Hintergrund
Die folgenschwersten Palästinenser-Attentate der neuen Intifada

dpa HAMBURG. Seit Beginn des neuen Palästinenseraufstands vor fast einem Jahr haben Extremisten zahlreiche Attentate in Israel verübt. Hier eine Übersicht der folgenschwersten:

14. Februar 2001: Ein 36 Jahre alter Palästinenser steuert einen Bus in Asur nahe Holon südlich von Tel Aviv absichtlich in eine Sammelstelle für Anhalter. Acht Israelis werden getötet.

4. März 2001: An einem Fußgängerüberweg nahe des Marktplatzes von Netanja sprengt sich ein 23 Jahre alter Hamas-Terrorist in die Luft. Mit ihm sterben zwei Frauen und ein alter Mann.

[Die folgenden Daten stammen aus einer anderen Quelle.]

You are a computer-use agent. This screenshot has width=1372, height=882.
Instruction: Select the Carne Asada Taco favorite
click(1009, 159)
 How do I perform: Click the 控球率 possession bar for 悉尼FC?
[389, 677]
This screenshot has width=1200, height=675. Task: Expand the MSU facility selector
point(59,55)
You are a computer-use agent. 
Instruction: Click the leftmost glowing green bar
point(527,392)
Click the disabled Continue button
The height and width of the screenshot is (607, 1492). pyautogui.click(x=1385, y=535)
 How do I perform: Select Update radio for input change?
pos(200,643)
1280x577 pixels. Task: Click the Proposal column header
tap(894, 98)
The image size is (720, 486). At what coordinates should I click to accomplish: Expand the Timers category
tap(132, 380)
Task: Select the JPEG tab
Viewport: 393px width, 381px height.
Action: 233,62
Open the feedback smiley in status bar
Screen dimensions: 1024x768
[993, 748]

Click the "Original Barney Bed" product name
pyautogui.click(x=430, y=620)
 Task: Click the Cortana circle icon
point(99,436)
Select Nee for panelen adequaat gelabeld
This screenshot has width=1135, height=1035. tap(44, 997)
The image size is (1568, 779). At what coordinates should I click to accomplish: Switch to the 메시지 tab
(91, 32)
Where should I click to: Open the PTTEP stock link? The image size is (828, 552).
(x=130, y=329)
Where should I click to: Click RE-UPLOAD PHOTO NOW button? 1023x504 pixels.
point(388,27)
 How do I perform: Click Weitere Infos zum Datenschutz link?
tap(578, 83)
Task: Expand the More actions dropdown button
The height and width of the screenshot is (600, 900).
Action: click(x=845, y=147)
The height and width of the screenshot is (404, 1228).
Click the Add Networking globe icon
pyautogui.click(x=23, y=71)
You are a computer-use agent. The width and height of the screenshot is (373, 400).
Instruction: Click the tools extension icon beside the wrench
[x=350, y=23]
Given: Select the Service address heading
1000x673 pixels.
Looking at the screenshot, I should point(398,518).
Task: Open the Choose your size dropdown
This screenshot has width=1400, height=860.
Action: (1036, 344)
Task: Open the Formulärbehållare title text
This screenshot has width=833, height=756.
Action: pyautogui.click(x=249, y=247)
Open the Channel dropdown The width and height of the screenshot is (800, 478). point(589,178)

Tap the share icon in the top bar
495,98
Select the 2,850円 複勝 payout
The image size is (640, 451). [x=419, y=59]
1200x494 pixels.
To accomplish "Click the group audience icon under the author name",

18. Mai 2001: Ein 21 Jahre alter Hamas-Aktivist zündet am Eingang des belebten Einkaufszentrums "Hascharon" in der Küstenstadt Netanja eine unter dem Mantel verborgene Sprengladung. Fünf Israelis und der Attentäter werden zerfetzt.

1. Juni 2001: In der Warteschlange vor der Discothek "Pascha" an der Strandpromenade von Tel Aviv zündet ein 22 Jahre alter Palästinenser eine um den Leib gebundene Sprengladung. Der Selbstmörder und 21 meist aus Russland stammende junge Israelis sterben.

9. August 2001: Beim Selbstmordanschlag in einer Pizzeria im Zentrum Jerusalems reißt der Attentäter 15 Menschen mit in den Tod. Mehr als 90 Menschen werden zum Teil lebensgefährlich verletzt.

9. September 2001: Ein Selbsmordattentäter sprengt sich am Bahnhof der nordisraelischen Stadt Naharia in die Luft. Drei Israelis sterben mit ihm, mindestens 46 weitere werden verletzt.